切なかったりほっこりしたりのBL御伽草子

ネタバレ
2021年12月26日
このレビューはネタバレを含みます▼ 日本や中国古来の逸話や伝承をベースにした人外ファンタジー集。『蒼き風の詩』産土神のしらかぜが治める山に、焼物師の伊吹がやって来ます。この山の土で、しらかぜの翼や髪のような美しい青磁を焼きたいという伊吹がある日、落石に見舞われます。『海底まで』漁で生計を立てる村のナギは、海の番人である巨大な鱶•不知火と日々戦っています。決して殺さず、漁師が網を上げる間、命懸けで不知火を押し留めるナギですが、回を重ねるうちに、長い時を孤独に過ごしてきた不知火と、村の為に贄となったナギとの心が寄り添います。
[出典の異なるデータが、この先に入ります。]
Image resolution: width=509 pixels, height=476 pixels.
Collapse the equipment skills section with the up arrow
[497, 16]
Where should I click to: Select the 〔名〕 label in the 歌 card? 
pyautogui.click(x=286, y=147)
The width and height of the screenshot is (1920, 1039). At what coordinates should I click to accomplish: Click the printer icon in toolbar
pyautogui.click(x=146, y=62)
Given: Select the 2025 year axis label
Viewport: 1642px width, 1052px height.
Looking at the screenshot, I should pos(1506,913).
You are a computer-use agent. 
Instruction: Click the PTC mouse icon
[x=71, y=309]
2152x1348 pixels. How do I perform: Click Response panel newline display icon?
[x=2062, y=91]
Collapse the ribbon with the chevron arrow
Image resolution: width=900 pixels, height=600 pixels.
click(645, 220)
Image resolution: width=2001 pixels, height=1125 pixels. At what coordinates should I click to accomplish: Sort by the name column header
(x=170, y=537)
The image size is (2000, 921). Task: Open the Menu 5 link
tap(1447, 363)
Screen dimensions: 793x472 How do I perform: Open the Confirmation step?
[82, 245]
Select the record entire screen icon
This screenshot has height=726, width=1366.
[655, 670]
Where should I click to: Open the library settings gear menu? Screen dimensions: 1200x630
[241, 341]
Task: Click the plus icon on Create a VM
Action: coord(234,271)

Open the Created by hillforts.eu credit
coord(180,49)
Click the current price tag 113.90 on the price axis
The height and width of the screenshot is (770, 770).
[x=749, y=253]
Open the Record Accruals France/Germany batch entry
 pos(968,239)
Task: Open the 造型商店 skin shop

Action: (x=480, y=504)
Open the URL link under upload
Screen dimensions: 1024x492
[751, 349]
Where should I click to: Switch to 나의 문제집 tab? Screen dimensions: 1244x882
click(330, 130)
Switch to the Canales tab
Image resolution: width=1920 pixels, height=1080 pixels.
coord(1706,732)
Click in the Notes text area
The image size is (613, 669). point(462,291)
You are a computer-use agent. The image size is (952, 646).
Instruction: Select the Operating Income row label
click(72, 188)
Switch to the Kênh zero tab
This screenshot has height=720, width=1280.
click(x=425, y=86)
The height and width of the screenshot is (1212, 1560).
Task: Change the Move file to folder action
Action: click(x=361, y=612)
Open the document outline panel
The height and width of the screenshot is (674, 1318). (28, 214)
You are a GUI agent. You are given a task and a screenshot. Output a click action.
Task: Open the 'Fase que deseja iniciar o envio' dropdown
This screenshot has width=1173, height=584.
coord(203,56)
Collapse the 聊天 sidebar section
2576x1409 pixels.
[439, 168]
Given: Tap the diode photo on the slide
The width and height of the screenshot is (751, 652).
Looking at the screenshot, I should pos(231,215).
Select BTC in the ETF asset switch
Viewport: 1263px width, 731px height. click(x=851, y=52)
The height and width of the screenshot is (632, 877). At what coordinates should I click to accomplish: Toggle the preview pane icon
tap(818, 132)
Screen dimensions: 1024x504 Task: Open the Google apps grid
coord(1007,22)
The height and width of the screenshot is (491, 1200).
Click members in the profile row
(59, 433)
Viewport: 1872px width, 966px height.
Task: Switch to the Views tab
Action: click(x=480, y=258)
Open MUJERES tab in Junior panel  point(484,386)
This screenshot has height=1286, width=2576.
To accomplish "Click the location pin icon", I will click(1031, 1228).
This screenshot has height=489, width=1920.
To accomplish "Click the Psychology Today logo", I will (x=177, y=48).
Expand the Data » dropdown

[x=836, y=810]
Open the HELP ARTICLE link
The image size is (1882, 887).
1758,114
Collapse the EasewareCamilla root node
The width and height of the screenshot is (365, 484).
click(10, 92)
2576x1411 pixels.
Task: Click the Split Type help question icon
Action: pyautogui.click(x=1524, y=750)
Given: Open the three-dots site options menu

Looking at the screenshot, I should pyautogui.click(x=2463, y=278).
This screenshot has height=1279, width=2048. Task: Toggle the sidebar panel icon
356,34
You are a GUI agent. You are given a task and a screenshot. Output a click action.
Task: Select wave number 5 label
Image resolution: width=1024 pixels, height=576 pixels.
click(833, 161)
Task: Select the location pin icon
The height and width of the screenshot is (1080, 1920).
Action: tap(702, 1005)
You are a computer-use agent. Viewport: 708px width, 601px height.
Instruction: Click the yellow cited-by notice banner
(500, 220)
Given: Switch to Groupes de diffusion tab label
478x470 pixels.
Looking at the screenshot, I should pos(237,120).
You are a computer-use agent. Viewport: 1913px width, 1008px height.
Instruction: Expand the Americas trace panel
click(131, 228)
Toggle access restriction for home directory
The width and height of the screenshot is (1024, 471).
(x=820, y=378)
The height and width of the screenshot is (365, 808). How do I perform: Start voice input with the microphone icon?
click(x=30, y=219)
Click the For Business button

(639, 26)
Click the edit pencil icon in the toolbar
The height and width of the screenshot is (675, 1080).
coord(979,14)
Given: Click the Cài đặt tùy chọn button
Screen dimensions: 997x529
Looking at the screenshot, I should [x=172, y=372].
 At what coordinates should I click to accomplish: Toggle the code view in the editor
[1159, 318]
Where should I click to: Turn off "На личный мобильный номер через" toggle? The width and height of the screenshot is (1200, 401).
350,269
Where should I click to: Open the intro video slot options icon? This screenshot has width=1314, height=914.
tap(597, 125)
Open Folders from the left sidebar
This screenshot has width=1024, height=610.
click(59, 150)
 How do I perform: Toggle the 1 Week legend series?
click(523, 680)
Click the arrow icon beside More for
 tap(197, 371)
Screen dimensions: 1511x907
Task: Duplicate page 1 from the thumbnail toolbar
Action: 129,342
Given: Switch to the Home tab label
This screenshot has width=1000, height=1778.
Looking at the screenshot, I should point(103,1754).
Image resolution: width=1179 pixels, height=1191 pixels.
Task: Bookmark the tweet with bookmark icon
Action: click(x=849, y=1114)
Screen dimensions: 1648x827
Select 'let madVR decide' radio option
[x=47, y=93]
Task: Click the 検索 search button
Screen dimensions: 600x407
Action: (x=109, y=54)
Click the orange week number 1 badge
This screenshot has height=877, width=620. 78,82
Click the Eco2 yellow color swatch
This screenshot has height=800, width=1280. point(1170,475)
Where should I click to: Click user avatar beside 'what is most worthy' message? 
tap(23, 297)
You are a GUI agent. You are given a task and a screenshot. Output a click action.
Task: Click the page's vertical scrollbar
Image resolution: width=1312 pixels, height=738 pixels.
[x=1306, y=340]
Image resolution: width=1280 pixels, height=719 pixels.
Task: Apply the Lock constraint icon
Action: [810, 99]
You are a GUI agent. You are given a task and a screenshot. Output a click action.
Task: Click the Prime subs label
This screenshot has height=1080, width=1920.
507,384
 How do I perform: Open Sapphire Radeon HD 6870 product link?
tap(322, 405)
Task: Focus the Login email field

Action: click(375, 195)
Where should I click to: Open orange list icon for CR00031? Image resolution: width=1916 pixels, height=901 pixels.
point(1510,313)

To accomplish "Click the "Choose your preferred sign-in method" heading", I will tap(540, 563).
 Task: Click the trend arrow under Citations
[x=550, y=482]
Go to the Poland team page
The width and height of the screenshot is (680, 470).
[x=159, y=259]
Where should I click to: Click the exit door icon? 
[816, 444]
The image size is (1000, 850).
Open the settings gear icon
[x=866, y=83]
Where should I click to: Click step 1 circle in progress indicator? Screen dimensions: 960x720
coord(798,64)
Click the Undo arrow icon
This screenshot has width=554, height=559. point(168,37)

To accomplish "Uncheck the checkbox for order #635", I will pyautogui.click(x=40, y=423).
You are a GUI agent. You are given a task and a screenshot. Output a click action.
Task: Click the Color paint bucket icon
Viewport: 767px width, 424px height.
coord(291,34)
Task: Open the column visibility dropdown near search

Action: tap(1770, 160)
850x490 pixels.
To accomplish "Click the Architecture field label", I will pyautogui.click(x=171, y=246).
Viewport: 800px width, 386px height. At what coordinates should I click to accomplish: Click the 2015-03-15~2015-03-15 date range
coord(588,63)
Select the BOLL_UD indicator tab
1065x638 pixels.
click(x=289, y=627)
『きつねうどん』豆腐の振売がある日、山道で担い屋台のうどん屋と出会います。すぐに耳と尻尾が出てしまううどん屋は、その屋台も4本脚で見るからに妖しく、命惜しさに請われるままに売れ残りの油揚を渡すのですが、そのきつねうどんはビックリするほど美味しいのでした。『燕丸』戦いに敗れた小野田宗行とその妖刀•燕丸との逃避行が描かれます。『龍の秘薬』皇帝の命で、一人の士が遥々龍神の元へ秘薬とされる「龍の血」を請いに来ます。それぞれ風味も後味も異なる5編、いずれも佳編でした。